WORK TO BE COMPLETED: Your answer should hold exactly the lines from the one with "This screenshot has height=420, width=934." through the final line of the data below, reproduced as written.

Stored data entries:

********************

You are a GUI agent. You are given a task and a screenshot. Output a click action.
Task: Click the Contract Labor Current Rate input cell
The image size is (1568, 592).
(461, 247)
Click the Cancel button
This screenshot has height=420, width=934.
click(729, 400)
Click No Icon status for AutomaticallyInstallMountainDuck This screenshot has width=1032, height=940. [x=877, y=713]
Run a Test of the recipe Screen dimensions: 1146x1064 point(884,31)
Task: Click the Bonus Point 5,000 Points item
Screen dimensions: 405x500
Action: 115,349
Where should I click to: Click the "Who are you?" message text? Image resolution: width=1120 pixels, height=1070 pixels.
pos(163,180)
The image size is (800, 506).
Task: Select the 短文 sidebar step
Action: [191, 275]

********************

ANSWER SPACE:
This screenshot has height=420, width=934.
click(729, 400)
Click No Icon status for AutomaticallyInstallMountainDuck This screenshot has width=1032, height=940. [x=877, y=713]
Run a Test of the recipe Screen dimensions: 1146x1064 point(884,31)
Task: Click the Bonus Point 5,000 Points item
Screen dimensions: 405x500
Action: 115,349
Where should I click to: Click the "Who are you?" message text? Image resolution: width=1120 pixels, height=1070 pixels.
pos(163,180)
The image size is (800, 506).
Task: Select the 短文 sidebar step
Action: [191, 275]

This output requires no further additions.